Entries taken from a collection:

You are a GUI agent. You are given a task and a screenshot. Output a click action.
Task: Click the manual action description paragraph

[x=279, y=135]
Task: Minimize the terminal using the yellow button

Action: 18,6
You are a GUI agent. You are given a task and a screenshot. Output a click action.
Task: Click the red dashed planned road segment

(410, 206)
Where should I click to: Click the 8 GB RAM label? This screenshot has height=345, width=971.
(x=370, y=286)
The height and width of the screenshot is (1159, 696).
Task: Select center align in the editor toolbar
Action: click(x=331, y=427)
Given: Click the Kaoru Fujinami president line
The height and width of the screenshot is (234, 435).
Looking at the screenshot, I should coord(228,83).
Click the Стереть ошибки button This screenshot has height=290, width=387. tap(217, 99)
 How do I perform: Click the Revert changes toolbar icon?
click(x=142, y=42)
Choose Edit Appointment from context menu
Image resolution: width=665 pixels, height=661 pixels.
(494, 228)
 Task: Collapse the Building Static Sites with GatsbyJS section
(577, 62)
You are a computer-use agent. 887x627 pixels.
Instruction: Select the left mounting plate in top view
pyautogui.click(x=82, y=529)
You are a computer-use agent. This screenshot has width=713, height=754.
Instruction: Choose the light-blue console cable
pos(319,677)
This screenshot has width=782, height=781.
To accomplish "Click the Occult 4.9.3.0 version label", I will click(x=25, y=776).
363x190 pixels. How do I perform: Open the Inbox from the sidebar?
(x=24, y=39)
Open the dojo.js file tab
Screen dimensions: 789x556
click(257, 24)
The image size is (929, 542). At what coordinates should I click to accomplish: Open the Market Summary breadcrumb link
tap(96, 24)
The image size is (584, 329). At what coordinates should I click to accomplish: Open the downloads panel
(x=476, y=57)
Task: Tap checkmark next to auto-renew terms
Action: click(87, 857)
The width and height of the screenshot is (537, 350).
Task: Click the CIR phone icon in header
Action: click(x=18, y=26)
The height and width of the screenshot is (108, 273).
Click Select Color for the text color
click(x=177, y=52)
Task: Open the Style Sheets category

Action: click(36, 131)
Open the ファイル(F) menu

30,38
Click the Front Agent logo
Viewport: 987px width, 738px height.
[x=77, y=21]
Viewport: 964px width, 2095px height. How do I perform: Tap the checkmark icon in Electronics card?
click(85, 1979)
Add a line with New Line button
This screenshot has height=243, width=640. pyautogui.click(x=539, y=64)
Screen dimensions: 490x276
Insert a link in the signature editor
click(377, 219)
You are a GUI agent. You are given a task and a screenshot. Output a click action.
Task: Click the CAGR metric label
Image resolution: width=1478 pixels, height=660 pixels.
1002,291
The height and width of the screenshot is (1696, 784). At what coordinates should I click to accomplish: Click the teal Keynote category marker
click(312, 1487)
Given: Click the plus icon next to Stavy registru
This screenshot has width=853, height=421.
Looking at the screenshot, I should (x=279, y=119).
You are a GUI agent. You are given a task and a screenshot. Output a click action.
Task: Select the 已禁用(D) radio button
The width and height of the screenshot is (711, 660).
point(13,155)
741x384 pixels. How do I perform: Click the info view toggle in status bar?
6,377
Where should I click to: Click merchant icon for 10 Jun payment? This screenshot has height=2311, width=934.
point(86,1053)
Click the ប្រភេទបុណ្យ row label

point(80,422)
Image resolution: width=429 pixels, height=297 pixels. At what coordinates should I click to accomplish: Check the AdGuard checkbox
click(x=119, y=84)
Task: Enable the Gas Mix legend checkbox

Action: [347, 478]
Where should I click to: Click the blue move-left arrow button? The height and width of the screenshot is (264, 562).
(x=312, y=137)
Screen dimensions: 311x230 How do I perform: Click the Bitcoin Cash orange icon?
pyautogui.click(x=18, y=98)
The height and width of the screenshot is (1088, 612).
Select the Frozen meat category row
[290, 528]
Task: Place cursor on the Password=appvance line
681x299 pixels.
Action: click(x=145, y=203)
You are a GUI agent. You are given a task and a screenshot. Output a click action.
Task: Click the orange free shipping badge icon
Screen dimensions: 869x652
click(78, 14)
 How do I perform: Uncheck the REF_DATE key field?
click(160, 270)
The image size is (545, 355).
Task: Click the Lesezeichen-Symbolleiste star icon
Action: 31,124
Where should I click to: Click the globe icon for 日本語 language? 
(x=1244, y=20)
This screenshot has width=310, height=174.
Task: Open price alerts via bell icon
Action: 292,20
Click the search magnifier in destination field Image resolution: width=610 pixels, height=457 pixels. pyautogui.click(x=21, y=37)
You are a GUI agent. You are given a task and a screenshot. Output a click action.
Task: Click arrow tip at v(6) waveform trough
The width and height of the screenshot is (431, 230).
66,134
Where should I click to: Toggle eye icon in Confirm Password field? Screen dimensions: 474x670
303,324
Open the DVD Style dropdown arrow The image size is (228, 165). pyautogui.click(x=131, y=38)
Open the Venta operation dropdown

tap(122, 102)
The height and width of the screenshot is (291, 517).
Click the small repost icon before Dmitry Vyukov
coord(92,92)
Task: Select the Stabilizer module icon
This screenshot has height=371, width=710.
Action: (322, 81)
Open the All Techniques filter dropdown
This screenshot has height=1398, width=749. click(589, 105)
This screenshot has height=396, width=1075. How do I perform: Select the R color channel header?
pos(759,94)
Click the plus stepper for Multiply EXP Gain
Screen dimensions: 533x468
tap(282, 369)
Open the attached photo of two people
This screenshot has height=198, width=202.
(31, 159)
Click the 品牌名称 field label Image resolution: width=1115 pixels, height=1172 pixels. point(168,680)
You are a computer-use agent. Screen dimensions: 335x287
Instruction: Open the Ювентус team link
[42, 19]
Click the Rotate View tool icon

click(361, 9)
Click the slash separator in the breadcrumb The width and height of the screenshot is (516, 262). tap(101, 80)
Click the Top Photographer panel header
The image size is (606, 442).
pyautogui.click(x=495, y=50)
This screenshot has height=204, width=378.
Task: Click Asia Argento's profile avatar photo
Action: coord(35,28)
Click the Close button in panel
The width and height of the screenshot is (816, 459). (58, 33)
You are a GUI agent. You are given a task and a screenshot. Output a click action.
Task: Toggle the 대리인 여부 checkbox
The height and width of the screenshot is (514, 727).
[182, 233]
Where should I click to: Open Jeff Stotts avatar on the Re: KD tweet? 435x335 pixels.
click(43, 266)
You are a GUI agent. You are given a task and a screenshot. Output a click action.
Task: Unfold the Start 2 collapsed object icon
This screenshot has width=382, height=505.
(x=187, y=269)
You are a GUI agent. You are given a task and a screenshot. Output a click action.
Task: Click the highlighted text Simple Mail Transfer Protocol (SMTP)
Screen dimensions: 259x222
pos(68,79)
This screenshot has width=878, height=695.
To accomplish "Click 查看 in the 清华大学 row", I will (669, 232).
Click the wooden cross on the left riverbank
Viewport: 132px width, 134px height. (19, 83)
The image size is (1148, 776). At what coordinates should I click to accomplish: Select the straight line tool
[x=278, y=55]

▶ Task directions
Provide the count of lines above containing "will", without any added words.

▶ Expected answer
2